## EXTRACTED DATA

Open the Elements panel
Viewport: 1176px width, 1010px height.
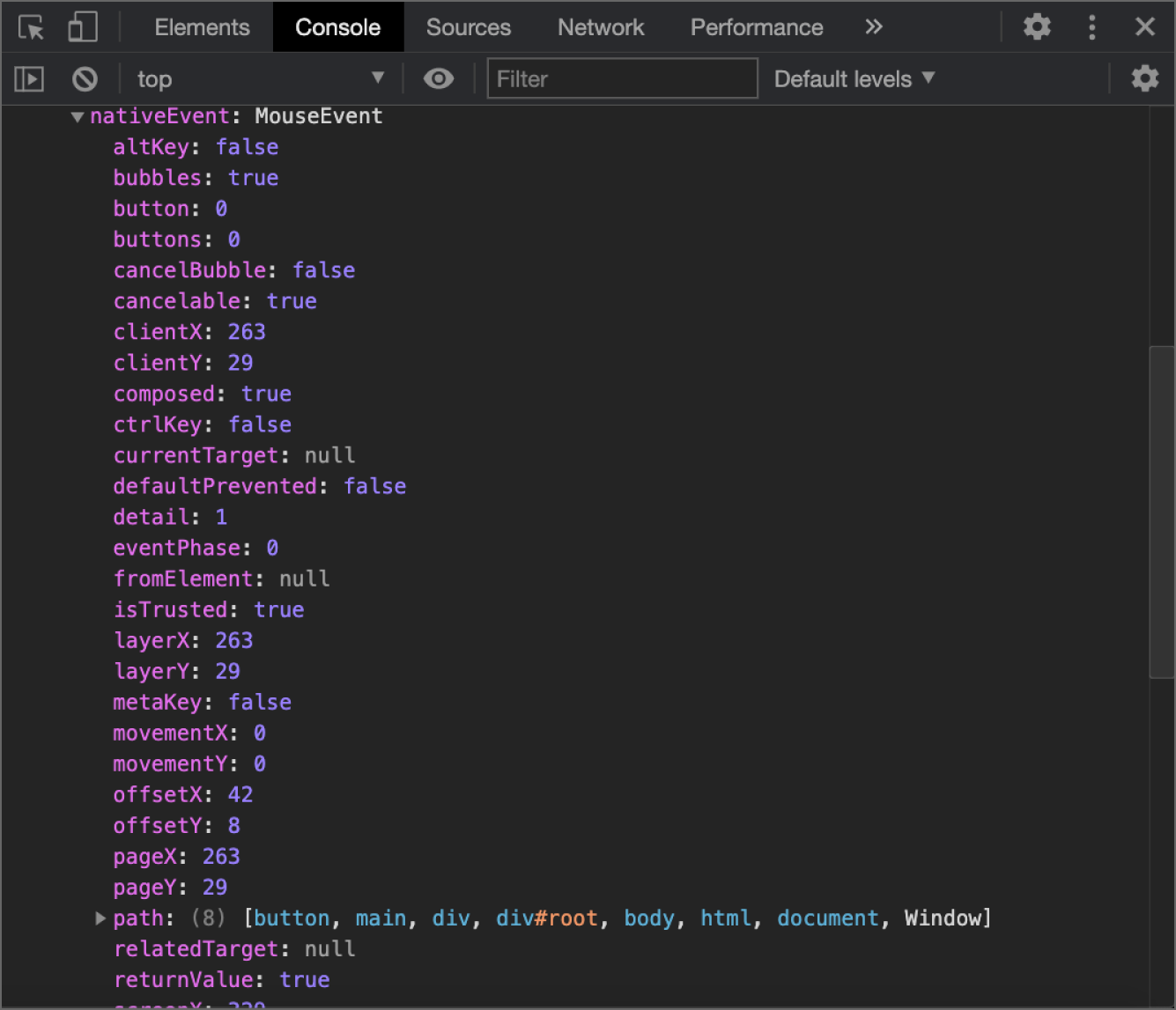point(202,27)
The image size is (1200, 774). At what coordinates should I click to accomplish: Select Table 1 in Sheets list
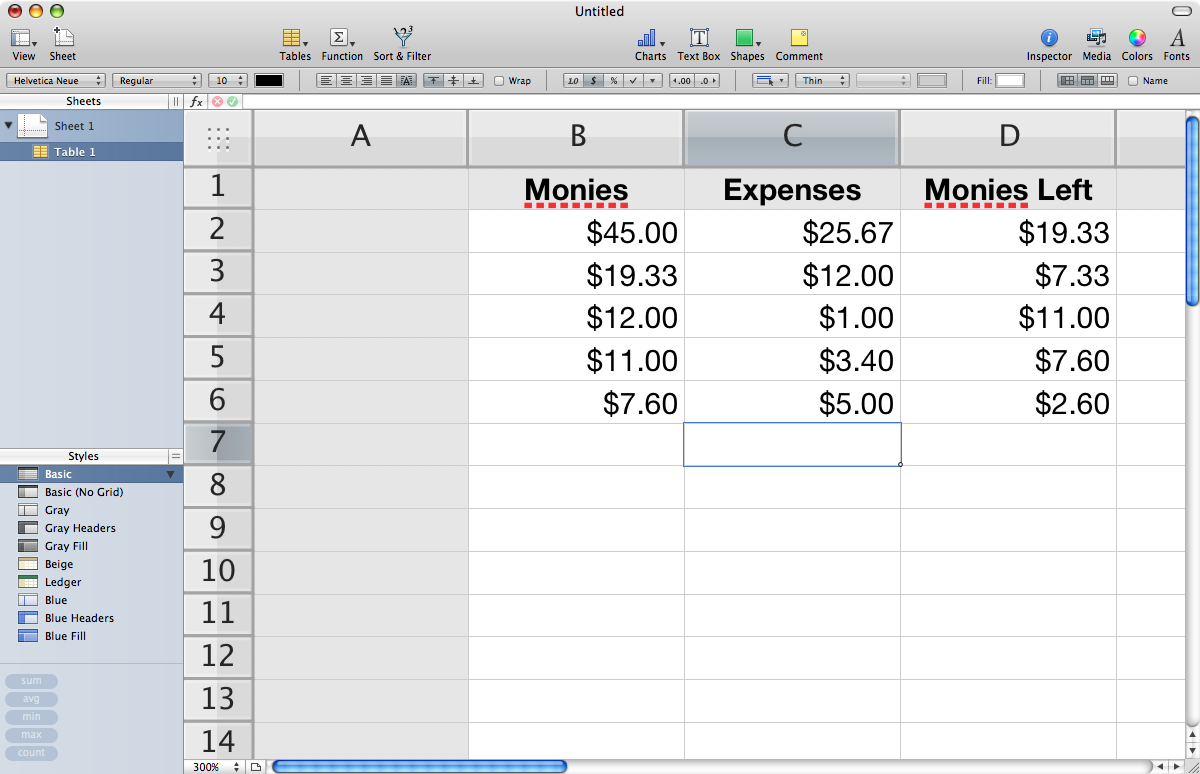[75, 152]
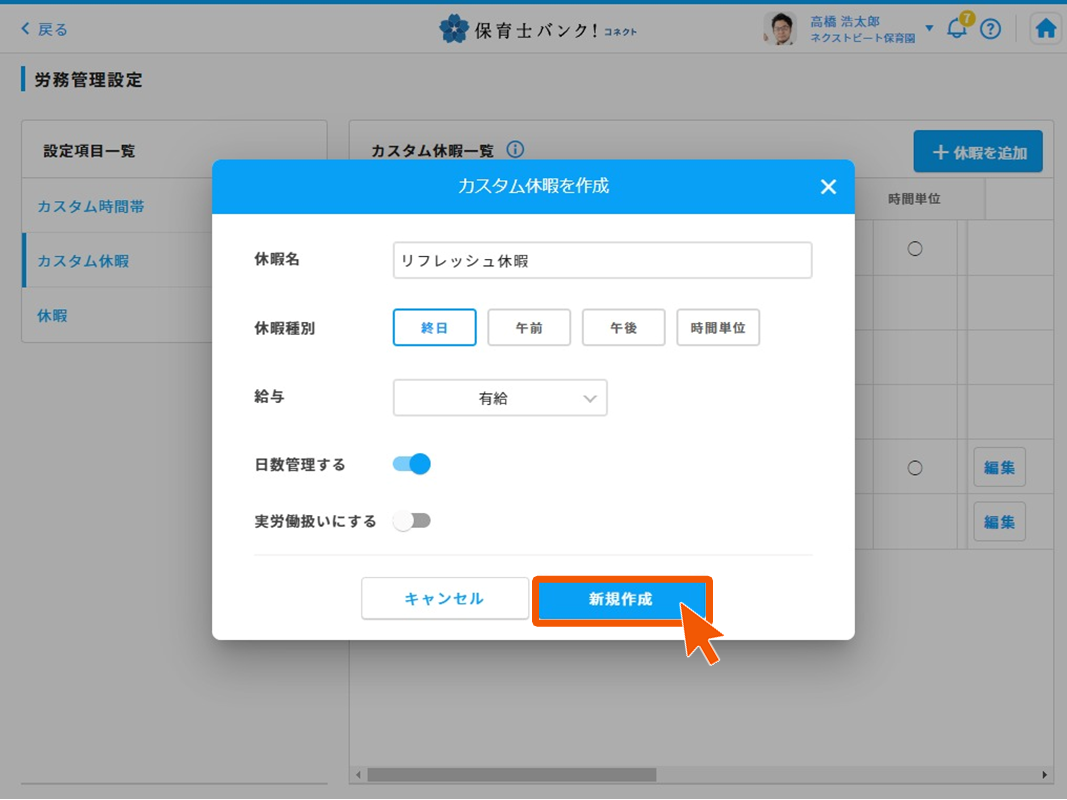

## WHAT IS BEING ASKED
The lines from the one containing "The image size" through the end of the data above are to be copied exactly, both ends included, and pictures are to be omitted.

## ANSWER BOX
The image size is (1200, 774). At what coordinates should I click to accomplish: Select Table 1 in Sheets list
[75, 152]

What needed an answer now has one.